■ What you need to do
Please gather every line in the listing below that contains the word "Services", treating uppercase and lowercase as different. Copy each of those lines unchanged.

◇ ◇ ◇ ◇ ◇ ◇ ◇

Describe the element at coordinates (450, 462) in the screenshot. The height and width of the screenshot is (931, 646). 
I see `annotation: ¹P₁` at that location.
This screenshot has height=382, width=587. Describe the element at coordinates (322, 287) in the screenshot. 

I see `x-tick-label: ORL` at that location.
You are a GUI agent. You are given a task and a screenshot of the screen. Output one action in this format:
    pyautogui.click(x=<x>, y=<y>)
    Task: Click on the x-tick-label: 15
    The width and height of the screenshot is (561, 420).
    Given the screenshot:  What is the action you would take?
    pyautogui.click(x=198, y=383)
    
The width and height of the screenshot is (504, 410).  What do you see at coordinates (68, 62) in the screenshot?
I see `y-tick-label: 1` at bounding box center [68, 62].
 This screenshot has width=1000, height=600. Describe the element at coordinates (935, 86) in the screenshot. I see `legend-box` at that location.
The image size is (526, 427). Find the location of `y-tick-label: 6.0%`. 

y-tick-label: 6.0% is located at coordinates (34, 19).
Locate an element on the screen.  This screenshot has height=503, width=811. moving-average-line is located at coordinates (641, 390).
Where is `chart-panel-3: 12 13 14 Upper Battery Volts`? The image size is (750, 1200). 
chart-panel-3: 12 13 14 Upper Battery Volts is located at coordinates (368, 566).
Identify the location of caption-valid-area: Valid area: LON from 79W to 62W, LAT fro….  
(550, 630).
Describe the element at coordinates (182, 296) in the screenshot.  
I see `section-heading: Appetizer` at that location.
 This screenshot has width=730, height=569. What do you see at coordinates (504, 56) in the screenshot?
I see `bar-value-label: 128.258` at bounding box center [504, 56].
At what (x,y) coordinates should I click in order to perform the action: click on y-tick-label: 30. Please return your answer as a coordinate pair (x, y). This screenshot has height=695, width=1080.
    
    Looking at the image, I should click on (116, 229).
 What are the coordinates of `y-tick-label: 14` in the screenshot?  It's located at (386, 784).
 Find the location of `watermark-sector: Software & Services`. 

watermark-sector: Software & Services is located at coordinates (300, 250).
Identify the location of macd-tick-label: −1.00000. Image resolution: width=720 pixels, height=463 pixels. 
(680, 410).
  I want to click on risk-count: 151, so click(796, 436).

◇ ◇ ◇ ◇ ◇ ◇ ◇

■ Output of the task
 Find the location of `watermark-sector: Software & Services`. 
watermark-sector: Software & Services is located at coordinates (300, 250).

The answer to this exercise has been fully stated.